The case for (small amounts of dark) chocolate being healthy

September 28, 2011


           It can be tough to resist the good sweet taste of chocolate. Its rich, smooth, and creamy experience perfectly suits our taste. However, contrary to what many people believe, chocolate may actually be good for you – in moderation.

 Typical Ingredients in Chocolate

  Chocolate is a raw or processed food made from the seed of the Theobroma cacao tree. The seeds of the cocoa tree are well known as cocoa or cacao beans. They are the dried and fully fermented fatty seeds that are vital component in chocolates. The production of cocoa and chocolate begins initially by cleaning the beans, roasting them, cracking, winnowing, dutching and grinding them until chocolate liquor is formed.

At this point, the production process changes depending on the manufacturers’ production style. Chocolate producers are using cocoa beans for a number of different stages in  production. Some do it first by mixing the liquor, then refining, conching, and molding them in a standardized shape before being stored and shipped off to the market. Some harden the liquor by molding them into (bitter) baking chocolate while some reduce the cocoa butter content and pulverize it in order to create cocoa powder.

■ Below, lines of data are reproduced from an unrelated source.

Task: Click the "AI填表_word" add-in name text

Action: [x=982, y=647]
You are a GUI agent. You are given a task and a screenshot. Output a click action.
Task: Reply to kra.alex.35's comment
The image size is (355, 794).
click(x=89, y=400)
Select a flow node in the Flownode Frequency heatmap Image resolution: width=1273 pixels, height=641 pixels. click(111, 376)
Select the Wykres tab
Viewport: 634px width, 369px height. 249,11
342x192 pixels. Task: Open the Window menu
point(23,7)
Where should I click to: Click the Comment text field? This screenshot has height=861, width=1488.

There are various types of chocolate depending on the production style and taste. Some of these include white chocolate, dark chocolate, pure unsweetened chocolate, and the most consumed form, sweet or milk chocolate. Aside from cocoa beans, other typical ingredients of chocolate are cocoa liquor, cocoa butter, sugar, and milk. Below is the detailed discussion of each ingredient.

Cocoa Liquor

Despite its name, cocoa liquor doesn’t contain alcohol. It is basically concentrated raw chocolate.  It is the most important ingredient in making chocolates. The general rule is the higher the liquor content, the better quality the chocolate is. It is created once the beans have dried, the shells are removed and the central part is ground. Because of the heat involved in the process, it melts and becomes chocolate liquor. Among the varieties of chocolate, dark chocolate has the highest amount of chocolate liquor.

Cocoa Butter

  Cocoa butter is also called as theobroma oil or theobroma cacao. It is a pale-yellow,  edible vegetable fat extracted from the cocoa bean. Interestingly, it is not only used to make chocolate, biscuits, and baked goods, but also used for some pharmaceuticals, ointments, and toiletries. While cocoa liquor is for dark chocolate, cocoa butter is used in white and milk chocolate.

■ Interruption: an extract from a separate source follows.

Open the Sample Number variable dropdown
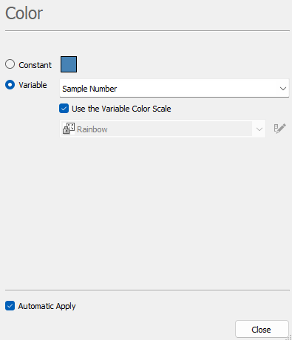292x340 pixels. [174, 88]
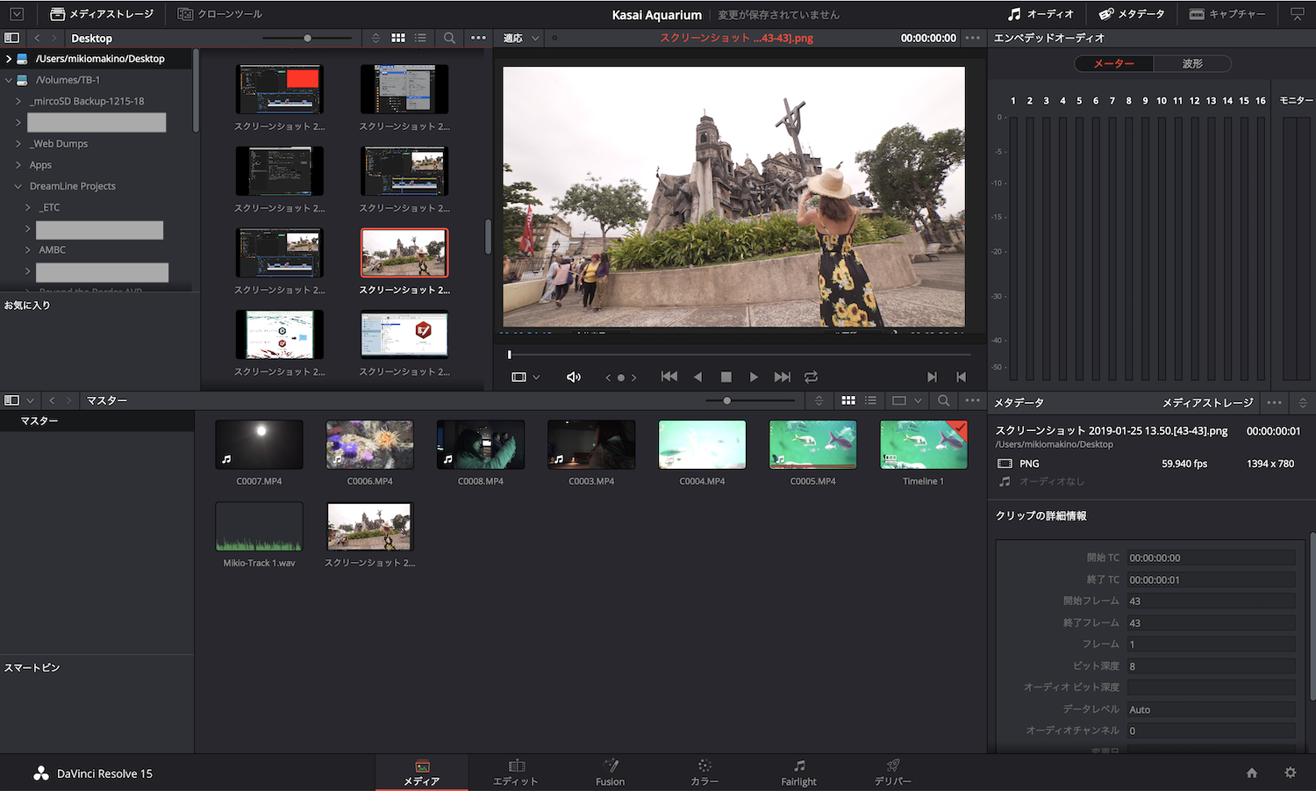Screen dimensions: 1316x791
Task: Mute the viewer audio speaker icon
Action: [574, 377]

This ingredient is very essential in turning the chocolate into a sweet treat. Without this, the chocolate has a very bitter taste much like the taste of coffee. Of course, there are sugar free chocolates, either unsweetened or sweetened with non-nutritive sweeteners.

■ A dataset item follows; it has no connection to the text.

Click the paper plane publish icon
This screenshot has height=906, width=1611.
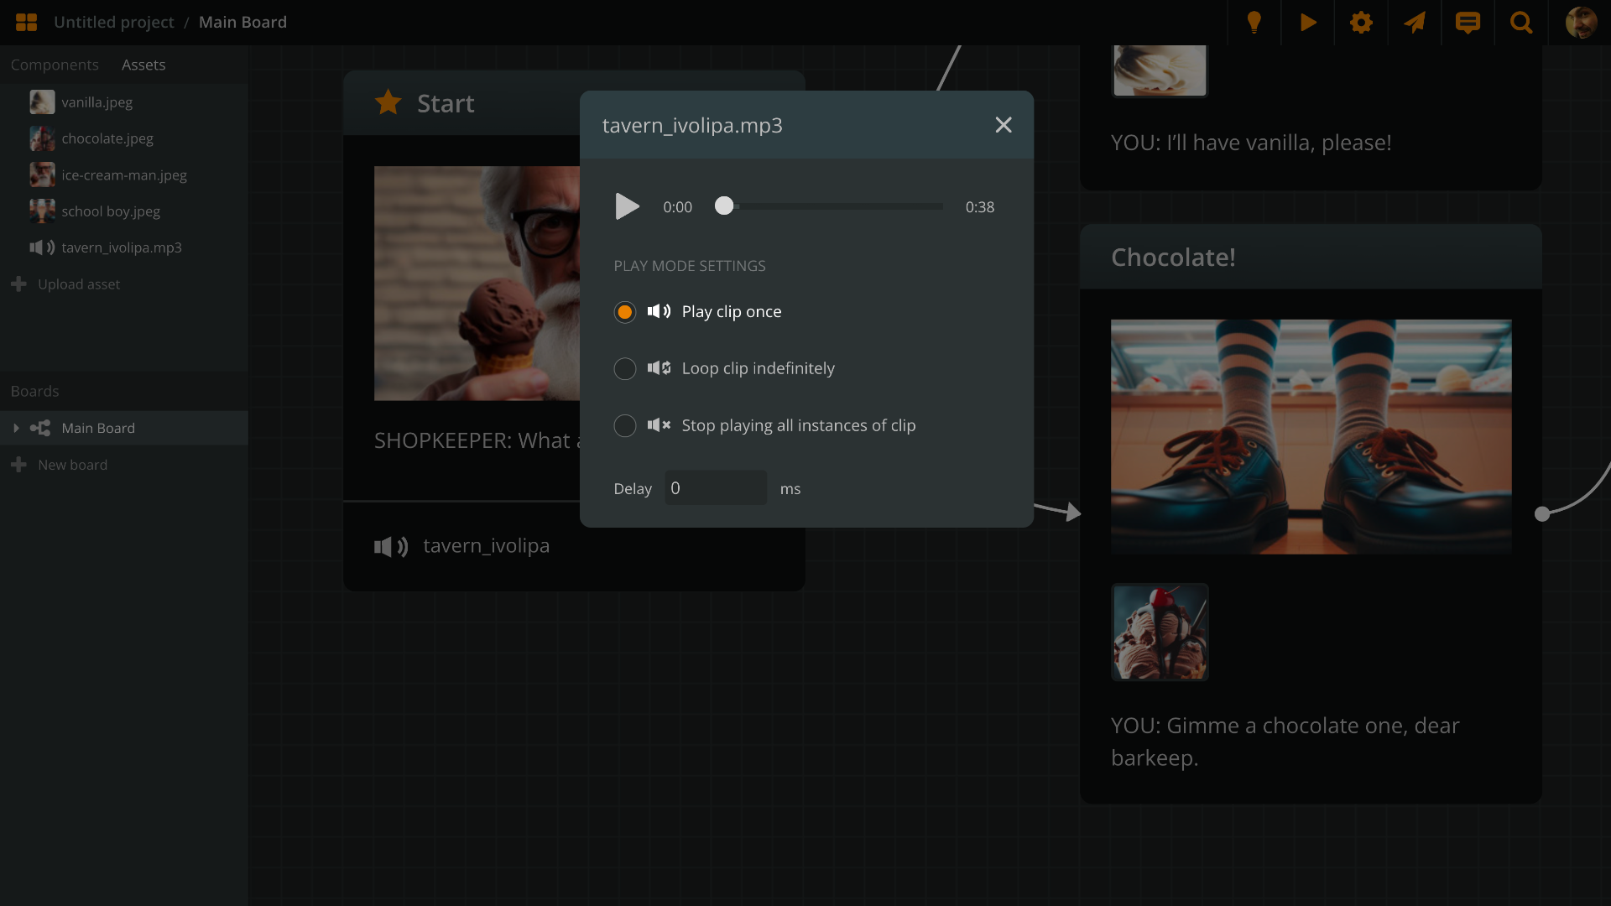[x=1415, y=23]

           Milk is the main ingredient in milk chocolate. This type of chocolate has either milk or milk power in it – giving the chocolate its creamy taste and paler flavor. Milk can likewise be used for dark chocolates and sweetened chocolates. The taste of the milk perfectly suits the slightly bitter taste of cocoa powder.

Nutritive Value of Cocoa

  Cocoa is grown mainly in West Africa, Central and South America and Asia. It is a reddish-brown powder made from the seeds of the cacao tree. It comes from fermented, roasted, and ground cocoa beans. The table below shows the top cocoa beans producers for the year 2009.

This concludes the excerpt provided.